Board of Secondary Education, Assam
- Abbreviation: SEBA
- Merged into: Assam State School Education Board
- Successor: Assam State School Education Board
- Formation: 29 January 1962
- Founder: S. C. Rajkhowa
- Dissolved: 13 September 2024; 19 months ago
- Type: State Education Regulatory Board
- Legal status: Available
- Headquarters: Guwahati, Assam, India
- Region served: Assam, India
- Official language: Bodo, Assamese, English, Hindi^{[citation needed]}
- Chairman: R.C. Jain, IAS
- Secretary: Naranarayan Nath, ACS
- Exam Controller: Nayan Jyoti Sarmah
- Parent organisation: Ministry of Education, Government of Assam
- Website: https://sebaonline.org/

= Assam Board of Secondary Education =

Government agency in India

The Board of Secondary Education, Assam commonly known as SEBA, was the state education regulatory board under the jurisdiction of Ministry of Education, Government of Assam for conducting examinations and providing assurance for the quality of education imparted in schools within Assam, India that are affiliated to it. It offers education in Bodo, English (IL), Assamese, Bengali, Hindi, Meitei (Manipuri), Hmar, Nepali, Mizo, Khasi, Garo, Karbi and Urdu languages.
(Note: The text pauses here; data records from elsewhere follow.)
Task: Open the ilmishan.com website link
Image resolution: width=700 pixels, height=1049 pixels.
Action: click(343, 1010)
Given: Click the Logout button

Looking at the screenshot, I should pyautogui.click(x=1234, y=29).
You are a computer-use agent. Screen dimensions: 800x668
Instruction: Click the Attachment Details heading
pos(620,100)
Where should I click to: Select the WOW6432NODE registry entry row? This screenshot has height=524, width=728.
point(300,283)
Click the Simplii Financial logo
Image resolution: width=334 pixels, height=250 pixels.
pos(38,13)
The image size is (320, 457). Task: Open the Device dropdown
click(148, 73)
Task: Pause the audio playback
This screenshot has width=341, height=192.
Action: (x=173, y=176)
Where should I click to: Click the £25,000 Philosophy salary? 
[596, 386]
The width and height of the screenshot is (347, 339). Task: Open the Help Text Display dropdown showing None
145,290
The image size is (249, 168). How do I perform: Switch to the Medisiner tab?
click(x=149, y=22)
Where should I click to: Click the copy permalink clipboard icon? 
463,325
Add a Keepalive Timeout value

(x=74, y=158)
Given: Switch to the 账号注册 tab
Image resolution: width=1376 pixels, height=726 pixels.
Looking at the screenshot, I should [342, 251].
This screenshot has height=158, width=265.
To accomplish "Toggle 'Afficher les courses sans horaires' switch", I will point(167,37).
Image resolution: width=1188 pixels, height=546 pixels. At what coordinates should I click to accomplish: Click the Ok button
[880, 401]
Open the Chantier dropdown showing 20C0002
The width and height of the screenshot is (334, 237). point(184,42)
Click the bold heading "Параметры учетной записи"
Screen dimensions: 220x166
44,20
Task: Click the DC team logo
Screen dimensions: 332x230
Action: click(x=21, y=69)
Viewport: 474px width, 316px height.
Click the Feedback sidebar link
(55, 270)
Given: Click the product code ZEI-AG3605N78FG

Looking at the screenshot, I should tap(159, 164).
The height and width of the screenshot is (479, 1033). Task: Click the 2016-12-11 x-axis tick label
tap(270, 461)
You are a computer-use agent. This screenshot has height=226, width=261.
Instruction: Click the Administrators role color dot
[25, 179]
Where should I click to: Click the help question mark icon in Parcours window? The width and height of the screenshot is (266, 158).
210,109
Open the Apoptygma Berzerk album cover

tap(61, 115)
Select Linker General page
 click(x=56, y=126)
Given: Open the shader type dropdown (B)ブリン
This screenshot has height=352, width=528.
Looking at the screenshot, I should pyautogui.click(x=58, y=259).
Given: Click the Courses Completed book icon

High School Leaving Certificate (HSLC) is the award given through the authority of this board to students who have passed the HSLC examination successfully.

==History==
The Assam Secondary Education Act, 1961 (Assam Act, XXV of 1961) was passed to provide for the establishment of a Board of Secondary Education to regulate, supervise and develop Secondary Education in the State of Assam. The Act came into force with effect from 29 January 1962 with the publication of Government of Assam, Education Department Notification no. 159/61/37 dated 29/1/1962. Thus the Board of Secondary Education, Assam (popularly known as SEBA) came into existence on 14 March 1962. It started functioning with the conduct of 11 year H.S.L.C. Examination of 1962. Under the provisions of the Act the Govt. of Assam constituted the Board with Sri S.C. Rajkhowa, D.P.I., Assam as chairman and Md. N. Islam, Inspector of Schools (Central Assam Circle) as Secretary.

===Accommodation===
The Board was first accommodated in the Conference Room of the office of D.P.I., Assam at Shillong. It was shifted to a rented house at Rehabari (Guwahati). The Board functioned here from 1/6/1962 to 26/2/1963. The Board office was then shifted to old University Campus of Gauhati University, Panbazar (the then New Hostel campus of Cotton College) where it functioned from 27/2/1963 to 15/01/1976. A part of the office functioned at Bhagawati Prasad Baruah Bhawan which housed the chairman, the Education Officers and the Evaluation Unit during 1965–66. The Board office was shifted to the Assam type building constructed on its own premises at Bamunimaidan, Guwahati-21 on 16 January 1976. On this occasion the opening ceremony was held with Sri H.N. Talukdar p(Hon'ble Education Minister of Assam) in the chair and Sri Sarat Chandra Sinha, Hon'ble Chief Minister of Assam as chief-guest. The present site comprising 6 bighas of land was allotted by the Government of Assam to the Board in 1965. The then Education Minister, Sri D.K. Barooah allotted these 6 bighas to the Board on 99 years' lease. The lease was executed by the Board by paying Rs.1 (one) lakh as advance rent for the entire period. The present multi-storeyed building (plinth area 1575 sq. metres) constructed by the side of the Assam type building was completed in 1989. ...

==Jurisdiction of the Board==
The jurisdiction of SEBA was the territory of the erstwhile State of Assam comprising the many North East states of the country. With the creation of the Provinces/States Meghalaya, Nagaland, Mizoram, and Arunachal Pradesh out of Assam at different times and with the establishment of their separate/own Boards of School Education, the jurisdiction of SEBA got reduced. Presently the territory of the State of Assam is the jurisdiction of the Board.